Devido ao decréscimo da força dos músculos respiratórios, estes indivíduos comumente demonstram disfunção no sistema respiratório, apresentando sinais clínicos como a dispneia, taquipneia, diminuição da tolerância aos exercícios, fraqueza e falência da musculatura respiratória e, portanto, declínio da funcionalidade e qualidade de vida (FORGIARINI et al., 2007;RIBEIRO et al., 2009).
A fraqueza da musculatura respiratória nesses indivíduos está associada a mudanças metabólicas e alteração nas fibras musculares que podem acarretar além do decréscimo da capacidade funcional a deterioração da qualidade de vida (DAL LAGO et al., 2006). Costa et al.,(2012) analisaram a diminuição da força muscular respiratória que é frequente nos pacientes com ICC, o que pode contribuir para redução da qualidade de vida destes indivíduos.
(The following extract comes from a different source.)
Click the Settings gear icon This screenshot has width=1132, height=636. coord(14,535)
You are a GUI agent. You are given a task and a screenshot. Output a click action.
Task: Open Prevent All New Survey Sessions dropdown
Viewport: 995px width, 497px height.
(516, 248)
De acordo com nosso estudo, os valores para Pimáx teve correlação significativa e positiva com o Minnesota (rPearson=0,399; p < 0,01) e os de PEmáx correlação significativa e negativa com o Minnesota (rPearson= -0,405; p < 0,01), indicando que a diminuição da força muscular ventilatória irá ocasionar uma redução da qualidade de vida.
5. CONCLUSÃO
Com base nos resultados deste estudo, pode-se concluir que, pelo fato da ICC gerar o descondicionamento físico através da diminuição do nível de atividade física, ocorre uma progressão da patologia, levando a intolerância ao exercício, reduzindo gradativamente a capacidade funcional e gerando no indivíduo uma fraqueza que, como resultado, pode levar a falência muscular respiratória, acarretando na perda da qualidade de vida, da capacidade funcional e da força muscular respiratória, observando assim que existe correlação significativa entre as variáveis analisadas. Nesse contexto, observa-se a importância deste estudo para nortear os profissionais de saúde.